Task instructions:
Copy out all lines from the material that contain the string "beside".

Study material:
-- -- --
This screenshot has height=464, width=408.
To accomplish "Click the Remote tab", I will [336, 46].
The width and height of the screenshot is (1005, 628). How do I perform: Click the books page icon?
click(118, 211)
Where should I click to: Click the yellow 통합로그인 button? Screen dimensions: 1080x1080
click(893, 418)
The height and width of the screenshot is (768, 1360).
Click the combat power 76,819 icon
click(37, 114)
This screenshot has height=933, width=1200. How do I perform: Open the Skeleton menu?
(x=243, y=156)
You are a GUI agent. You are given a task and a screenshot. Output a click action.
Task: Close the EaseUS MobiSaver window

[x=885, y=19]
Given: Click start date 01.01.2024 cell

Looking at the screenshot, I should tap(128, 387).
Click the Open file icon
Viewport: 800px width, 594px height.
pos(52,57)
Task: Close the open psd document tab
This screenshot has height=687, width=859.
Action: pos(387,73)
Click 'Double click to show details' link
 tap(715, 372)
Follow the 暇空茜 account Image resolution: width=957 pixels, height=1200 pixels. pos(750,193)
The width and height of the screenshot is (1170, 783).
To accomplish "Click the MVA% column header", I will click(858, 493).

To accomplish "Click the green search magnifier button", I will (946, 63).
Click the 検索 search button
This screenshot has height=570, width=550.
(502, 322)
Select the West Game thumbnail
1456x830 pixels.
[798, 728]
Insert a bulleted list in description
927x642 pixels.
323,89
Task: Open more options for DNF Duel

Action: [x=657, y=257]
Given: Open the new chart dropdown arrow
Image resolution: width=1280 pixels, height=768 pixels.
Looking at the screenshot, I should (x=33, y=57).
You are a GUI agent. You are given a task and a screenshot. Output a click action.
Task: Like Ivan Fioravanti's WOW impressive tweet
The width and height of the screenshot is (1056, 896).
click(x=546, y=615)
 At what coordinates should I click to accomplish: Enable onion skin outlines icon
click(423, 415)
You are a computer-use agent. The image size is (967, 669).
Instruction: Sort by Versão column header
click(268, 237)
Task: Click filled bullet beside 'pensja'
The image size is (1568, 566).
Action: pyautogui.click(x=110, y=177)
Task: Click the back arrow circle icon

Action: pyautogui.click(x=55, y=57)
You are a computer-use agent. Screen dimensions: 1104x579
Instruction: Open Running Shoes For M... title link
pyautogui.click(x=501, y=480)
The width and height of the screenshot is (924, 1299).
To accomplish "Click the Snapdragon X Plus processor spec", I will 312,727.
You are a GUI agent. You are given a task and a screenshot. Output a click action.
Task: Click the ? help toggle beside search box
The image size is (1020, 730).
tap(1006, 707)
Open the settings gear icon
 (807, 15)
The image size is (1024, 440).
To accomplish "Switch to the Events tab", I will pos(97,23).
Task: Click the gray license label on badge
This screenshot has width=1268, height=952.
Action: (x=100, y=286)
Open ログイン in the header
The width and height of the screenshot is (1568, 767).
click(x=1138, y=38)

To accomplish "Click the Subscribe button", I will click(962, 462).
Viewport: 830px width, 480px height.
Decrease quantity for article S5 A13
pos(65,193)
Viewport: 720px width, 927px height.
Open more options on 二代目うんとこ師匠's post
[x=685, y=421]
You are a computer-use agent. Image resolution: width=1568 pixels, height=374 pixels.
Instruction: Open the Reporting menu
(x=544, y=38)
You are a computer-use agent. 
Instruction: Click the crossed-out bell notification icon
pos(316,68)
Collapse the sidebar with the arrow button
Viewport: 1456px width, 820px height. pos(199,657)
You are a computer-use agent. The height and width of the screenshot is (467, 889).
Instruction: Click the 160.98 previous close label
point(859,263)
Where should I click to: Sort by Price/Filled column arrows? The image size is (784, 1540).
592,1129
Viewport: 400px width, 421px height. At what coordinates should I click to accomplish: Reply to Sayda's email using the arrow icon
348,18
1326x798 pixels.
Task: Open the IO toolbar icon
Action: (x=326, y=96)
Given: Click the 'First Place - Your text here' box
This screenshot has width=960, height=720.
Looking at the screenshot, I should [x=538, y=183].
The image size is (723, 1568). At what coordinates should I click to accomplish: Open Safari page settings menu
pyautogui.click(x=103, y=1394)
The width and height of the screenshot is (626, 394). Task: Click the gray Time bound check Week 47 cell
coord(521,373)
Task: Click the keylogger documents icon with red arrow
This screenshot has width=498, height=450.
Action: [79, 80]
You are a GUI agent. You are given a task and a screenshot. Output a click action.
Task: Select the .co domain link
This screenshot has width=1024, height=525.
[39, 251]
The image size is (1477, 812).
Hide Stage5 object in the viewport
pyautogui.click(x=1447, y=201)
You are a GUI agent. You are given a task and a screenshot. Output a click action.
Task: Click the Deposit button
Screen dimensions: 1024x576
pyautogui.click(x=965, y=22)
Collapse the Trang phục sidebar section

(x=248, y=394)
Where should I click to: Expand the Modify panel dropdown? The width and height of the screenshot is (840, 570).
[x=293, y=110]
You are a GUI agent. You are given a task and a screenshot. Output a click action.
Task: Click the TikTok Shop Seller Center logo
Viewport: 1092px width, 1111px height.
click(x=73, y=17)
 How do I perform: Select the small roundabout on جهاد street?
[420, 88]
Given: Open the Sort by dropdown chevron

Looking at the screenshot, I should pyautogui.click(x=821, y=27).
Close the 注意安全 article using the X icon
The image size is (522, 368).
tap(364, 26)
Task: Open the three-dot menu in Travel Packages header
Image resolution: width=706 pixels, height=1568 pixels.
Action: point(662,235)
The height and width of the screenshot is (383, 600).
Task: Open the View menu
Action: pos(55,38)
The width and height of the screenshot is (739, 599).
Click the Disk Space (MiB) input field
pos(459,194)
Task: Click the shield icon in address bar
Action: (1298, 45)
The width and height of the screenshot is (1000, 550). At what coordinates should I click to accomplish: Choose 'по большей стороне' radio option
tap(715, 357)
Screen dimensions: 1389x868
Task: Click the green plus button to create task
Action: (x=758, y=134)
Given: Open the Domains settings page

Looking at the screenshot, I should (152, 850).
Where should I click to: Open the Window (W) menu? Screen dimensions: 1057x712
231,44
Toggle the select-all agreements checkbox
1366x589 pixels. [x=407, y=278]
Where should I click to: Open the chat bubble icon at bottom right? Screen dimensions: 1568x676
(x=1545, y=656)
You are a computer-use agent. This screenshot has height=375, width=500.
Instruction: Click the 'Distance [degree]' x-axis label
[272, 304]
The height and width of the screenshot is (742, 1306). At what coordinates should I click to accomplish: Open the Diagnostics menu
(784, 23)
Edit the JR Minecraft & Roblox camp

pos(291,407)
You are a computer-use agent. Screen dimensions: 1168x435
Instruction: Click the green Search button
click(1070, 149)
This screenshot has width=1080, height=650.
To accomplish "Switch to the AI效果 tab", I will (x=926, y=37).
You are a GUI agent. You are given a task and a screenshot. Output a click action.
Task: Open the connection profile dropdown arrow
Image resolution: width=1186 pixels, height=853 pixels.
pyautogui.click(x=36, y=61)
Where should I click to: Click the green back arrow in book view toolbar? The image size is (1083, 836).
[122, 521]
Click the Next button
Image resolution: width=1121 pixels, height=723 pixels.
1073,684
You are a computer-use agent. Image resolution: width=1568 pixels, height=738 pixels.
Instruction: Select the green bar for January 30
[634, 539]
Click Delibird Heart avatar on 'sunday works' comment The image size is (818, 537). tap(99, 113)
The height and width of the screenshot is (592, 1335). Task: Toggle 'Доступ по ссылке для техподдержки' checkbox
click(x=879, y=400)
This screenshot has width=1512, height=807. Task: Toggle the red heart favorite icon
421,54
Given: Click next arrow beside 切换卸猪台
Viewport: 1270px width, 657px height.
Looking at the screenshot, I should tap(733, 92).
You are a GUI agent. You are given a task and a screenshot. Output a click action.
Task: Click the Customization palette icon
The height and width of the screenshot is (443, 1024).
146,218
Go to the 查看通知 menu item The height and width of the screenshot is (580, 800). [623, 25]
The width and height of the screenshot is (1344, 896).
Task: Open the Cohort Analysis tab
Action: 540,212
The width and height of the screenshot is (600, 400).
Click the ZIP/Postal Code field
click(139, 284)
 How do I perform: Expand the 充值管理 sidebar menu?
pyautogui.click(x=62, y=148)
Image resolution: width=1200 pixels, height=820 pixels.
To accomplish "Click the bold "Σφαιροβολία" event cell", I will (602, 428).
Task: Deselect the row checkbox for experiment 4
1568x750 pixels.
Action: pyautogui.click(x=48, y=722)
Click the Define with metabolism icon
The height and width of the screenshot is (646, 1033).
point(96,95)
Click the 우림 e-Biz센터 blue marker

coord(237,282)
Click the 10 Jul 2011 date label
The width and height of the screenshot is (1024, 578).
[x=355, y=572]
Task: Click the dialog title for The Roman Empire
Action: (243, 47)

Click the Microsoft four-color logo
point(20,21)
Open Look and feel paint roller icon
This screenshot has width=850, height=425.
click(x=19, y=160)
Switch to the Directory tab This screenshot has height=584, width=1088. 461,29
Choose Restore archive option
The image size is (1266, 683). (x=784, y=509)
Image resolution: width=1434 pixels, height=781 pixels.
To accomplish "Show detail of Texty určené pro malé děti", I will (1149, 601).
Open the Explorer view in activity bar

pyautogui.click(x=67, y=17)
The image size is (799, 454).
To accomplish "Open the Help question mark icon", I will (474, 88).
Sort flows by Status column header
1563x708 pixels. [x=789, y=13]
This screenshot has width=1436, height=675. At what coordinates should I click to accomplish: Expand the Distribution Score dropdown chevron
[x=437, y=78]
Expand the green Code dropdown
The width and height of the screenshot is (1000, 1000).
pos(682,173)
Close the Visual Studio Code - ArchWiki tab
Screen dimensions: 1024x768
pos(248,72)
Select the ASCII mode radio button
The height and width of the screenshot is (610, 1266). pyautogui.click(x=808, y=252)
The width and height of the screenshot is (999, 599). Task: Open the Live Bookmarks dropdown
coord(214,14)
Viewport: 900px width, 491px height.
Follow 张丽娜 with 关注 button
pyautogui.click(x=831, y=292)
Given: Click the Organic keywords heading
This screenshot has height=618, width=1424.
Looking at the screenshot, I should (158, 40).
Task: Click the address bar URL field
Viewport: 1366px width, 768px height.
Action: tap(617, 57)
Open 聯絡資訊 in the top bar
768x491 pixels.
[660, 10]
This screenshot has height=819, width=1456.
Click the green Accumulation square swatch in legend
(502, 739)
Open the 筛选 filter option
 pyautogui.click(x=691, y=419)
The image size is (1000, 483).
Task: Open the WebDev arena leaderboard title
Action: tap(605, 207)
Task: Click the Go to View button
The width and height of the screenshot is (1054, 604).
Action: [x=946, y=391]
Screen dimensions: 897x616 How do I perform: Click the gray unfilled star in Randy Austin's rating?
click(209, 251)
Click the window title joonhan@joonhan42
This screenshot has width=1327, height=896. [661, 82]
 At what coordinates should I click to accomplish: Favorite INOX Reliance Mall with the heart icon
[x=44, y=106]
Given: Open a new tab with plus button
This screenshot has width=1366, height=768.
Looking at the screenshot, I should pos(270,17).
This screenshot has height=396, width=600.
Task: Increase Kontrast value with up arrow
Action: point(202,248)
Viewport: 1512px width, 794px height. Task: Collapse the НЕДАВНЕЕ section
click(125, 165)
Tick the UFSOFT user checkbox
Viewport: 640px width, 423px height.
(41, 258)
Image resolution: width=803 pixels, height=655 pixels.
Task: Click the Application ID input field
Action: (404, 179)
-- -- --
Answer space:
Task: Click filled bullet beside 'pensja'
Task: Click the ? help toggle beside search box
Given: Click next arrow beside 切换卸猪台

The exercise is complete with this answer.